We lost our little girl when she was just over a year old. When we discovered she had a heart problem, we thought it was the end of the world.
Through our support group we met two other families whose children had been born with Truncus Arteriosus and are now fine.
So when Daisy had surgery at three weeks old we were optimistic. The surgery seemed to go well, but the promised recovery just didn’t happen. Endless infections and kidney failure kept her in intensive care for month.
We were told that she had a DiGeorge Syndrome, and that her immunity was very poor it was unlikely that she would ever be a healthy child.
We looked up DiGeorge Syndrome and were thrown into a state of misery by the number of problems Daisy could have. Mostly we feared the predicted retardation – although she didn’t develop at the rate of a normal baby that was never an issue during her short life.

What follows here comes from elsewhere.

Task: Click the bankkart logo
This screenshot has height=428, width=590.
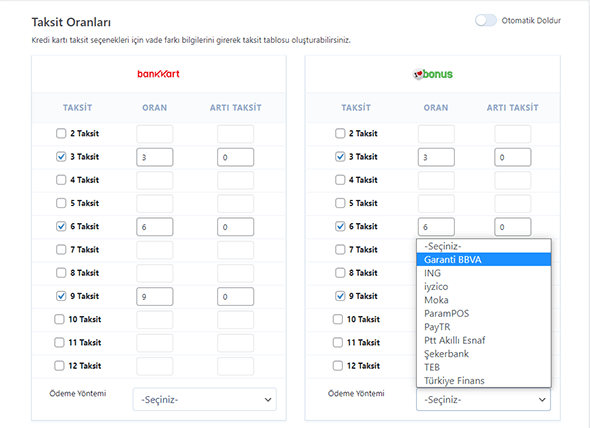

Came the day that we finally brought her home from the hospital – her heart function was quite good, but she still needed a naso-gastric tube and oxygen and a huge range of medicines. My family were able to help out and for two blessed weeks I did everything for Daisy, and felt for the first time like our little girl’s mother.
But she had a relapse, back into hospital, and this time she didn’t make it home again.
Now that the first shock of losing her is over, I can smile at the memory of her smiling and waving as we came towards her hospital cot, and of the pride we felt at the place she made for herself in so many of our lives.